Could the records be returned exactly, with the pictures left out?

[Saved entries]
__________

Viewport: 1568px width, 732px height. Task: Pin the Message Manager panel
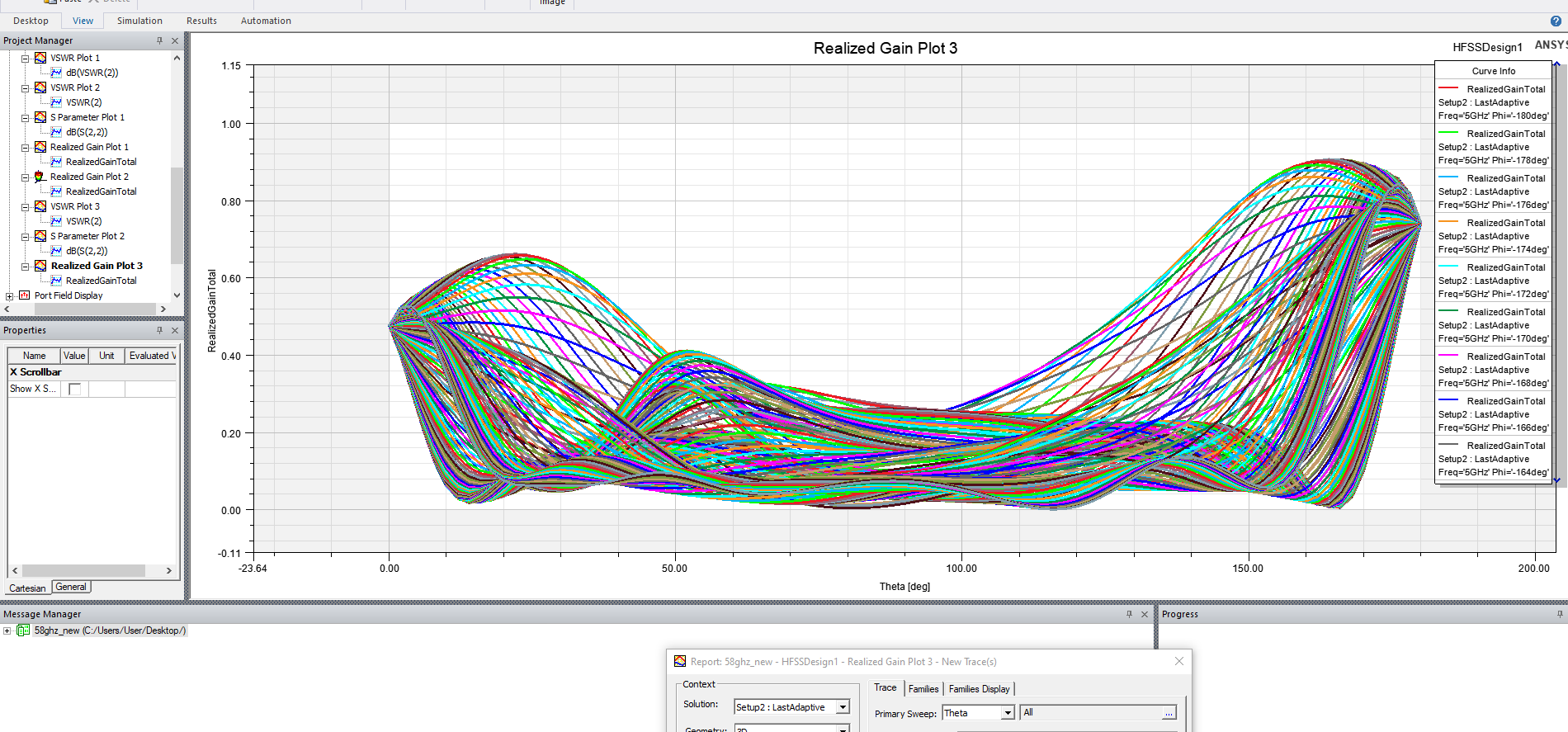click(1129, 614)
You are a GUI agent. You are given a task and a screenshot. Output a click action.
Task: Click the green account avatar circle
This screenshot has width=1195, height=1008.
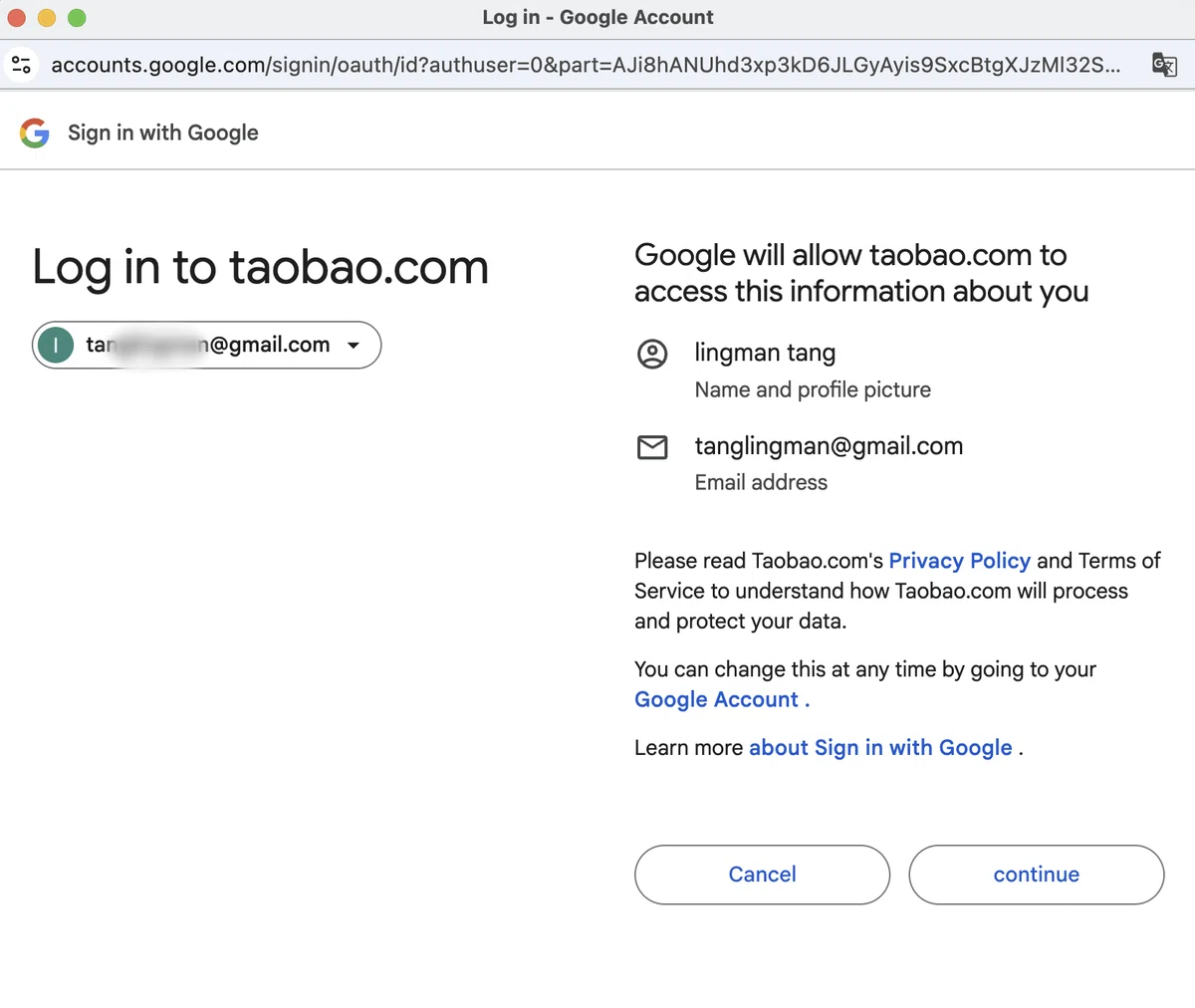pos(56,345)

__________

WRITTEN RESPONSE:
Viewport: 1568px width, 732px height. Task: Pin the Message Manager panel
click(1129, 614)
You are a GUI agent. You are given a task and a screenshot. Output a click action.
Task: Click the green account avatar circle
This screenshot has width=1195, height=1008.
pos(56,345)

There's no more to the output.